Skip the Pinterest activities. Then cut back on the screen time. Let kids be bored. Give them space. The innovation that results will astound you.

3. Schedule less and your children will rest more.

As humans, we need to rest our bodies and minds. This is particularly true of small bodies that are growing and maturing rapidly. Research show us that childhood anxiety is a rising epidemic in this generation. A child who grows up with anxiety is significantly more likely to be plagued with mental health challenges throughout their adult years.

4. Referee less and your children will problem solve more.

Parents have the tendency to jump in and solve any disputes and challenges that children come across. It’s easier to be the referee than watch two kids awkwardly settle their own disagreement. It’s easier to be jump in and help than wait ten minutes for a kid to fumble through shoe tying.

After you hang up that hat, get comfortable sitting on the side-lines in silence.
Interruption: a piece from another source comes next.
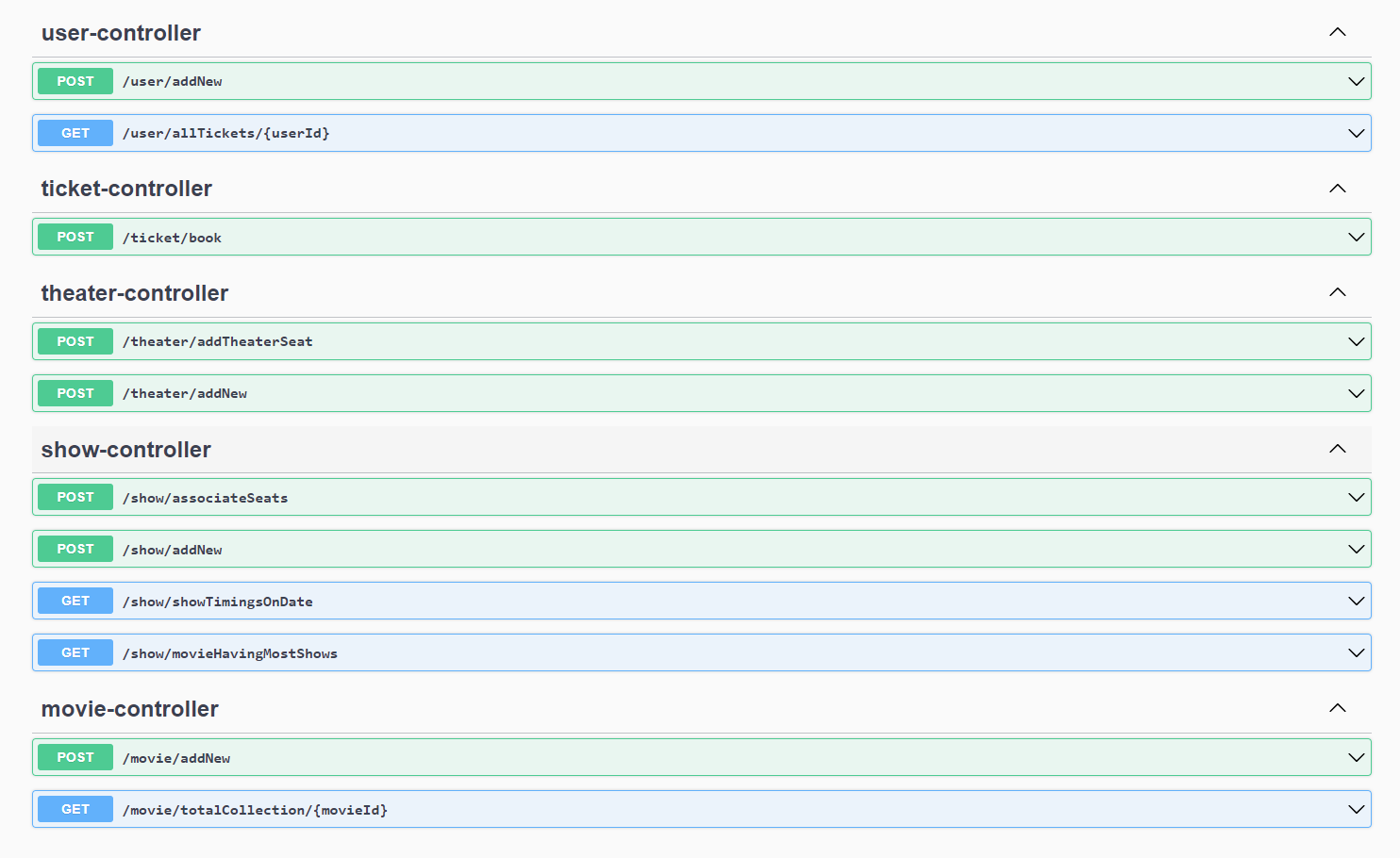
Task: Expand the /show/movieHavingMostShows endpoint chevron
Action: click(1357, 652)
Kids need a lot of practice to learn how to problem solve—so let’s give them many chances to do it for themselves.

5. Buy less and your children will seek more.

Research shows that clutter is associated with higher levels of stress in families. Have you yelled at your kids to clean up their rooms recently? If your home has less inside, it is easier to clean up. It is easier to take good care of fewer things.

You know what doesn’t have a long-term impact on a child happiness? The latest hit toy. Buy your children less, and as a result, they will be able to better filter out the noise and focus on the important things.

I hope you enjoyed this article as much as I did!